FDA commissioner Andrew C. von Eschenbach, M.D., told attendees, "If we have the ability to extract these data, acquire them, assemble them, and analyze them, we, in fact, have an opportunity to rapidly and radically transform the evolution of knowledge-knowledge of what is happening with regard to disease and health in the human condition." He said such a system could be "one of the most profound contributions to the new era in health care."
Finally, calling for risk communication to be integrated into the work flow of clinical practice, Woodcock said the current system "is extremely fragmented and isn't working very well. We cannot just bombard physicians, pharmacists, and nurses with pieces of paper."
At the March meeting, staff from the FDA and other federal agencies heard presentations on a variety of information and research systems that might be part of, or models for, such a sentinel network. Within the pharmacy arena, Benjamin Bluml, R.Ph., VP of research for the American Pharmacists Association, described that group's Pharmacy Research Network, with its more than 200 sites that track patients, adverse events, compliance, and drug interactions. Under development for three years in conjunction with the company Applied Clinical Intelligence, the network's phase III and phase IV work has resulted in numerous adverse events targeted in the pharmacies and fed back to both the manufacturer and the reporting system, said Bluml.
Similarly, Donald Hackett, head of Community MTM Services, a medication therapy management initiative of the National Community Pharmacists Association, said his company is focused on, among other things, moving data not only from electronic health records and personal health records but also from a pharmacy clinical system, which he said the pharmacy on Main Street does not currently have.

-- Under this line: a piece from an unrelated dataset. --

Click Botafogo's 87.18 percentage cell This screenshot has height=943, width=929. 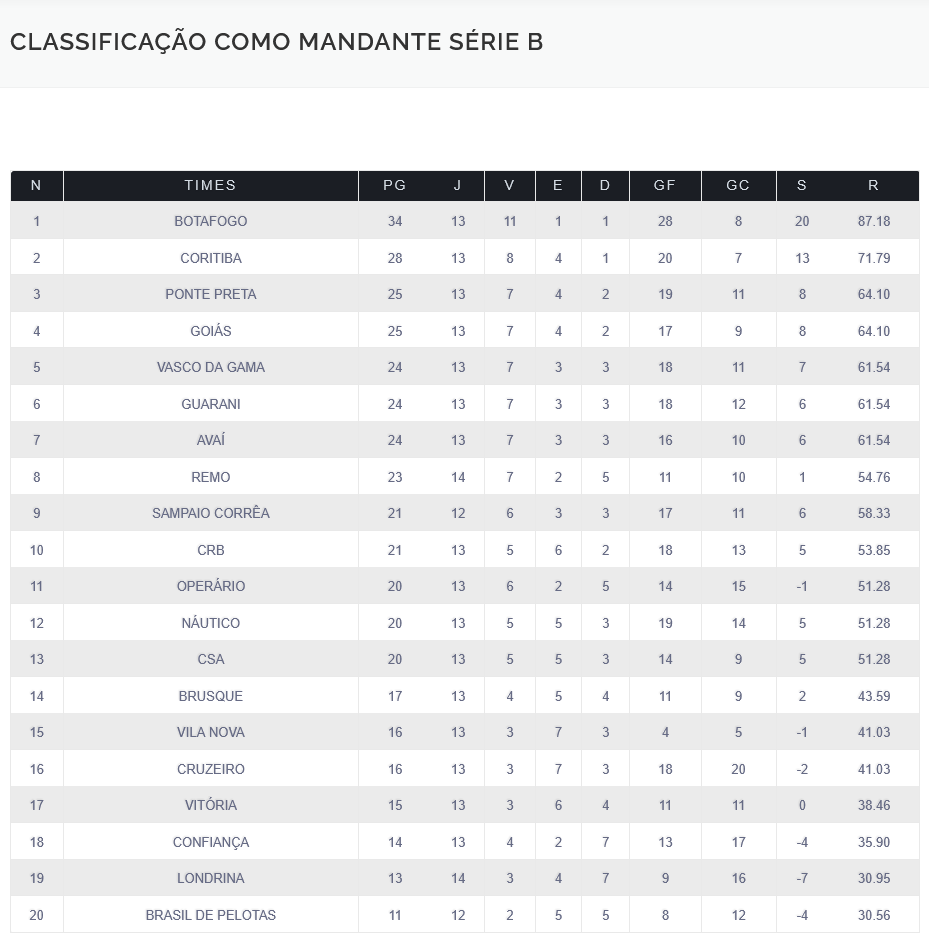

He indicated that reporting will be integrated into the system this summer and that the system may have integrated event reporting so the pharmacist does not have to go to a Web site to report.
Hugh Tilson, M.D., Dr.PH, chair of the national steering committee for the Centers for Education and Research on Therapeutics (CERTs), asserted those centers are perhaps "our next best key to unlock the riddle of sentinel systems." The 11 CERTs, sponsored by the Agency for Healthcare Research & Quality, in collaboration with the FDA, also receive funds for projects for HMO research and other sentinel networks.
Several speakers emphasized making physicians central to event reporting. Landen Bain, liaison to health care for the Clinical Data Interchange Standards Consortium, described that group's public domain initiative to allow clinicians to bring up an event-reporting form within an electronic health record and have the record automatically populate the form with appropriate data.
On the other hand, Jonathan Morris, M.D., president/CEO of ProSanos Corp., an analysis company, said that while the nation does need to get R.Ph.s and physicians more involved in data capture, "we are also sitting on volumes and a wealth of data that we are not leveraging today." ProSanos tools are being used today in Kaiser Permanente for signal detection and evaluation on about three million patients, he said.